2005 год, Международный год физики, был в Германии объявлен также годом Альберта Эйнштейна. Совпали две круглые даты: 50 лет со дня смерти ученого и 100 лет — с открытия им теории относительности, после которой наука изменилась навсегда.

Роман «42» вышел в 2005 году. А в марте 2006 года Томас Лер провел литературные чтения в Европейском центре ядерных исследований (ЦЕРН).
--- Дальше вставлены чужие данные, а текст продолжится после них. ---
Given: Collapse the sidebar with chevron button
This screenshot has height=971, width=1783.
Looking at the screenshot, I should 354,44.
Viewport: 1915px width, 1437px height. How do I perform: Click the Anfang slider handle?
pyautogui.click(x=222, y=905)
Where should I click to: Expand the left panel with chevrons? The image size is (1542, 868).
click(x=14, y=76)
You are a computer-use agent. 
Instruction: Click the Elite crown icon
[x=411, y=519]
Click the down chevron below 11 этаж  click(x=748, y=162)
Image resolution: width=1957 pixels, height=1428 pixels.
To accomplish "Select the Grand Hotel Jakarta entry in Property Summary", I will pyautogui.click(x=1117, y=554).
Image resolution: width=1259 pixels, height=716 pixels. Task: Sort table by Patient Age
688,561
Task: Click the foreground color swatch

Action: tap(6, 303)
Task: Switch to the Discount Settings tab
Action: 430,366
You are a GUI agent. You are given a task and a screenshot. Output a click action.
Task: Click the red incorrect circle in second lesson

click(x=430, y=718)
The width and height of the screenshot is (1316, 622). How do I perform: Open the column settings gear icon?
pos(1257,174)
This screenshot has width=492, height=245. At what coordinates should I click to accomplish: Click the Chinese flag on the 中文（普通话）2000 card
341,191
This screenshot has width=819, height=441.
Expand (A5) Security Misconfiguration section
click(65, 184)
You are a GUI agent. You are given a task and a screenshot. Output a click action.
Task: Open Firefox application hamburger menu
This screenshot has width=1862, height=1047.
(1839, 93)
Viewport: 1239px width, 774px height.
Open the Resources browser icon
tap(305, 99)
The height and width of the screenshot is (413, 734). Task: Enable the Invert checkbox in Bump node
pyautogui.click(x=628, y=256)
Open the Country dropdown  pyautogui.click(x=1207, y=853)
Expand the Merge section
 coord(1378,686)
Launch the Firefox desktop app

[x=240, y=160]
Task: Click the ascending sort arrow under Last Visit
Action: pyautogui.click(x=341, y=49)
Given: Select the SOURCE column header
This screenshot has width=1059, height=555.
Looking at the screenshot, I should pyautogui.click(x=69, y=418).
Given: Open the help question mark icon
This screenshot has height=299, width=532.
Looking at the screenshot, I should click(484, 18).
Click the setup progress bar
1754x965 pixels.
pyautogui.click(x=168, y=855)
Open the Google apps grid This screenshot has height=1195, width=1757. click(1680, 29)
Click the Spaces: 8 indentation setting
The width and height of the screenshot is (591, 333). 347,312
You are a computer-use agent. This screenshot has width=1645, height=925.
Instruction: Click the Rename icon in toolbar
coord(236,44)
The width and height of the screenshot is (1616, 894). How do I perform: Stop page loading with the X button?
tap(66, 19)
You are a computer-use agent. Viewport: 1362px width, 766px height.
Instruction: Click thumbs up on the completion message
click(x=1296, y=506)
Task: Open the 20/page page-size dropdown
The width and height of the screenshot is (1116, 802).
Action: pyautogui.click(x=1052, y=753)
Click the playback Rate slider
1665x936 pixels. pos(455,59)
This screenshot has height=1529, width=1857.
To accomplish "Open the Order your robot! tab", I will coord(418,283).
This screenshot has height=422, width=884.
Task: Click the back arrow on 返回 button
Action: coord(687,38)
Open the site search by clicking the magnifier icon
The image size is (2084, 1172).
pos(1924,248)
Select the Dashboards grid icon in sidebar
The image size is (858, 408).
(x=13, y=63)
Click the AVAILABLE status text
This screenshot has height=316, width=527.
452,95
Интересно, о чем спрашивали его физики.

Максим Немцов,

координатор проекта



5

Многие из нас еще долго жили в своих номерах, там, где провели последнюю ночь перед поездкой в ЦЕРН. Меня же комната с письменным столом и стулом, с висящими на спинке стула штанами и открытым строго параллельно створке платяного шкафа чемоданом, с аккуратными стопками книг и разных мелочей на прикроватной тумбочке столь угнетала, словно я попал в собственный склеп. Если бы можно было увидеть там на кровати себя самого, обездвиженного, тогда, пожалуй, было бы легче вынести эту картину моей жизни в отсутствие меня. Поначалу я спал двумя этажами выше в мрачном, похожем на чулан помещении, узкую дверцу которого мог открыть и закрыть самостоятельно. Трехголовая хроносферическая команда — я со Шпербером и Дайсукэ или с Борисом и Анной — могла открыть любую дверь отеля, чтобы пустить каждого в свой номер. Кто не спит втроем, обычно не может запереться на замок для пущей безопасности. Поэтому лучшая защита — место, где тебя никто не предполагает найти.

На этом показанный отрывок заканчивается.